I am currently encountering a problem when validating a file countaining empty markup.
I have set up the validation similar to there (but for XSD not DTD) : http://docs.codehaus.org/download/attachments/59446/ValidateWithDtd.java?version=1. See my code example in the end.
My logger attached (factory.setXMLReporter) told me "XSD Valition : Unknown reason on line:x col: y" on every line countaining empty markup, including empty markup containing empty CDATA.
ex: <markup />, or <markup></markup>, or even <markup><![CDATA[]]></markup>
I'm working on the woodstox-4.0.1
I retrace the probleme in the source, to this point :
BasicStreamReader.java:2919 :
int vld = mElementStack.resolveAndValidateElement();
if (empty)
Then, call validateEndElement()
GenericMsvValidator.java:362 :
Acceptor acc = (Acceptor)mAcceptors.remove(mAcceptors.size()-1);
if (acc != null) { // may be null during error recovery? or not?

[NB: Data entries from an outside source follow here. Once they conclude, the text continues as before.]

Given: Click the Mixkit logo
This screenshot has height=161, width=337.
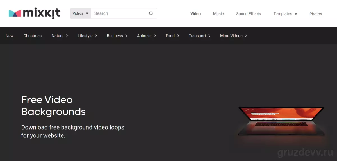Looking at the screenshot, I should coord(34,13).
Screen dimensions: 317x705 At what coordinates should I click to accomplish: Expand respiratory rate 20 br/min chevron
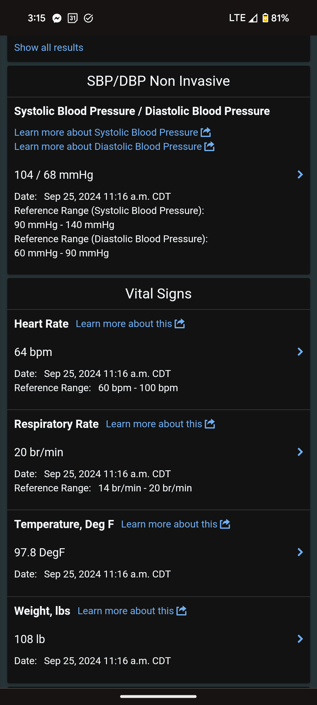coord(300,452)
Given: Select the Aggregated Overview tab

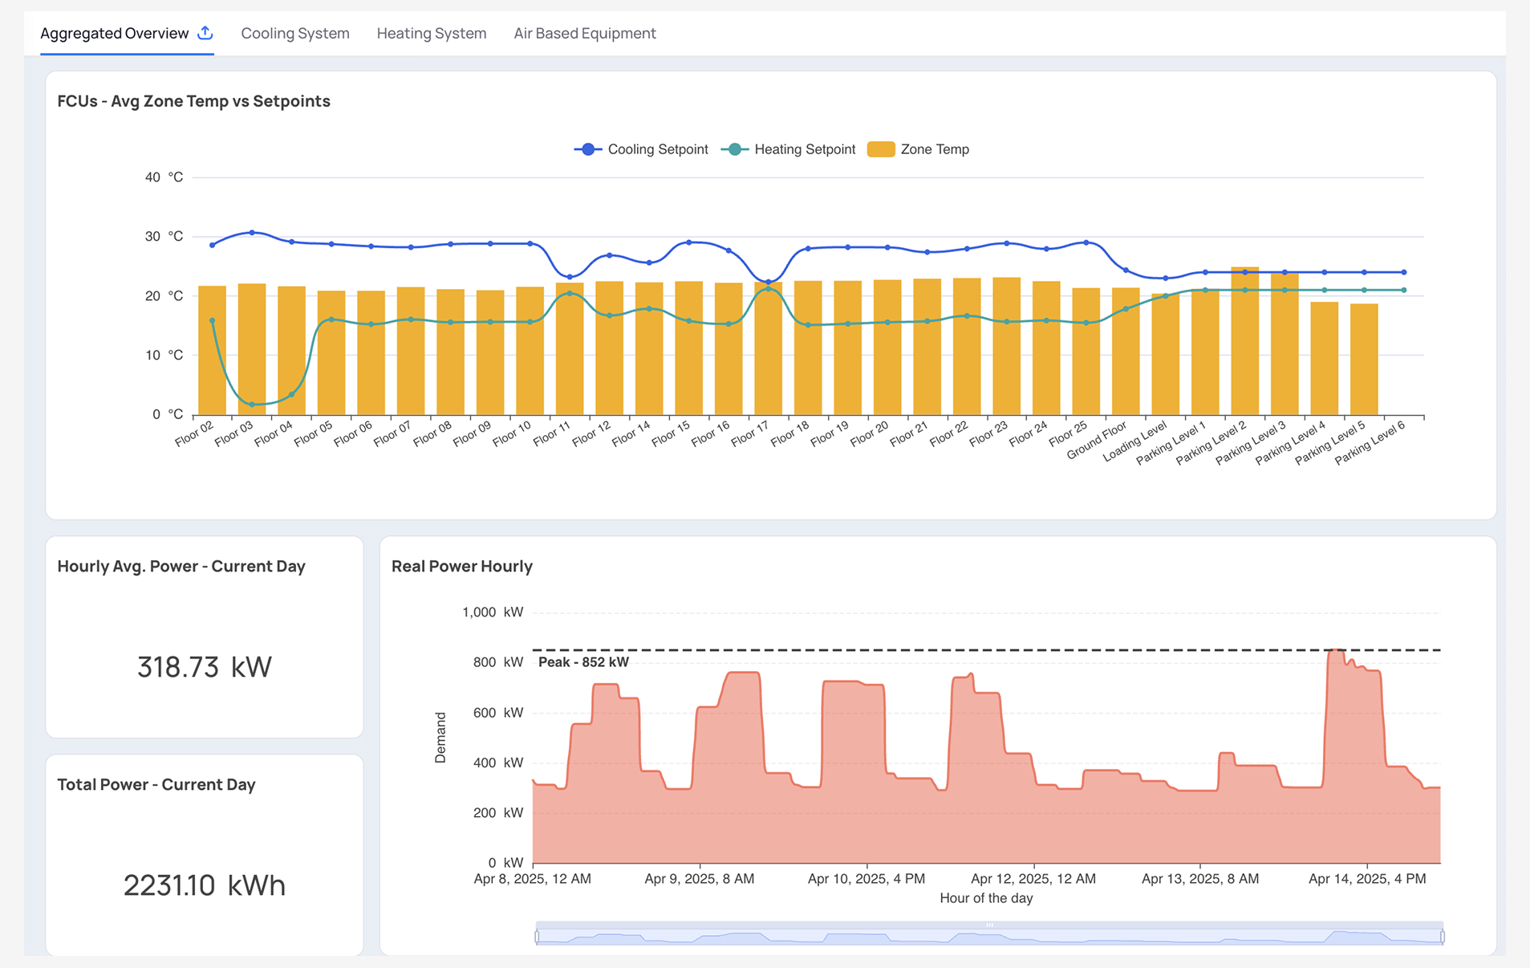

if (!acc.isAcceptState(mErrorRef) || mErrorRef.str != null)
}
This is certainly not intended to behave like that ?
The rest of the validation is working perfectly fine (with error when it should be, and none it shouldn't).
Could I comment safely the "vld = mElementStack.validateEndElement();" line in order to avoid thoses errors ?
My code looks exemple :
XMLValidationSchemaFactory sf = XMLValidationSchemaFactory.newInstance(XMLValidationSchema.SCHEMA_ID_W3C_SCHEMA);
InputStream xsdStream = XMLCatalogSerializer.class.getResourceAsStream("file.xsd");
XMLValidationSchema xsd = null;
try {
xsd = sf.createSchema(xsdStream, "UTF-8");
} catch (XMLStreamException xe)
XMLStreamReader2 reader = factory.createXMLStreamReader(xmlFile);
reader.validateAgainst(xsd);
while (reader.hasNext()) {
reader.next();
}
Thank you,
Best,
Yves Ménard
I need to read through your investigation more closely to understand what is going on (it has been a year since I last looked at that part of code), but you are probably right in that code is not working the way it should. I thought I had tested empty elements properly (with a unit test), but perhaps this is not the case. A unit test to demonstrate the prob,em would be useful.
Btw, one minor comment on empty elements – I think that empty CDATA is NOT allowed within empty content specification, as per xml specs; at least it is not for DTDs (nor are processing instructions or comments). This assuming that xml schema has not changed this definition. But other two forms should of course be valid.
As to call to validateEndElement: that is not completely safe, since it updates state of legal textual content (any text fine, specific textual content, none), and omitting the call would make these values go out of sync. This may work for some cases, but in general could cause problems in other places. It is possible that in your case it would – so for now maybe that is the work-around.
Finally, thank you for trouble-shooting this: schema validation part has not been extensively used so far, I think, and thus there are more potential problems to uncover. But MSV (the validator being used) should not have too many bugs, so we should be able to straighten out these problems.